=== TASK PROMPT ===
Gather each line from the items below that contains the word "size", and list those lines.

=== EXCERPTED DATA ===
- - - - -

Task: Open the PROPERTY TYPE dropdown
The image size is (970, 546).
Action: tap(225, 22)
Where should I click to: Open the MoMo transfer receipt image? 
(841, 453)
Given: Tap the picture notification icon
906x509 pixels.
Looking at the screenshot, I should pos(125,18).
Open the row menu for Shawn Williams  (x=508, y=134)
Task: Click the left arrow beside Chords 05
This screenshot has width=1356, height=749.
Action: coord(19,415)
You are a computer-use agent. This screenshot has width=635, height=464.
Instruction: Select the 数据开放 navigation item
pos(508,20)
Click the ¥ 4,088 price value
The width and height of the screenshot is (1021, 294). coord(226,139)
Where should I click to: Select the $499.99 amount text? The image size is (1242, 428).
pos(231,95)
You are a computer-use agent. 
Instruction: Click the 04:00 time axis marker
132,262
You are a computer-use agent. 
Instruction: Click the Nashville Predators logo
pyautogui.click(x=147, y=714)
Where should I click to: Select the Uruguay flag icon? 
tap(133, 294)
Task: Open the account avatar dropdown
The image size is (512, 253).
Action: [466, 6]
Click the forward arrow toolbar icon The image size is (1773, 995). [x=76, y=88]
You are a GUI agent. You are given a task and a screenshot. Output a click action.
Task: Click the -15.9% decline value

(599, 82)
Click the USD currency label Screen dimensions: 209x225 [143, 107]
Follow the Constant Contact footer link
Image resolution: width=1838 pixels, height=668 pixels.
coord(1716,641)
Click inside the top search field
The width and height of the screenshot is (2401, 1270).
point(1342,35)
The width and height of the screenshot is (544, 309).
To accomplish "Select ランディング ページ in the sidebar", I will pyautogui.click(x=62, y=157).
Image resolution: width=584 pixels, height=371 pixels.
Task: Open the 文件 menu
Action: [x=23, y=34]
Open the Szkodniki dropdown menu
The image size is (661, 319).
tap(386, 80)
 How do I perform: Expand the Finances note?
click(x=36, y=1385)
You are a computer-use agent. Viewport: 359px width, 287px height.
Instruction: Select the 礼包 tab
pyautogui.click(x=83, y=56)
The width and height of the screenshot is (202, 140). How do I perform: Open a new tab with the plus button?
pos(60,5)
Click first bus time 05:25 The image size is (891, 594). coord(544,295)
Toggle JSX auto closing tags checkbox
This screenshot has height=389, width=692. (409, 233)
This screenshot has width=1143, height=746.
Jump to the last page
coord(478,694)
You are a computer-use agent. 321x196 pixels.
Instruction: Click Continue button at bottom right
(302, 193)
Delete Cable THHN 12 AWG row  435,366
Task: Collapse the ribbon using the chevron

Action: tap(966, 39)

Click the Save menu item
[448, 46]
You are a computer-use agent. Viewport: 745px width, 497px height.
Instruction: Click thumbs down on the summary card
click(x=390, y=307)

- - - - -

=== WORKED ANSWER ===
The image size is (970, 546).
Where should I click to: Select the $499.99 amount text? The image size is (1242, 428).
The image size is (512, 253).
Click the forward arrow toolbar icon The image size is (1773, 995). [x=76, y=88]
The image size is (661, 319).
Click first bus time 05:25 The image size is (891, 594). coord(544,295)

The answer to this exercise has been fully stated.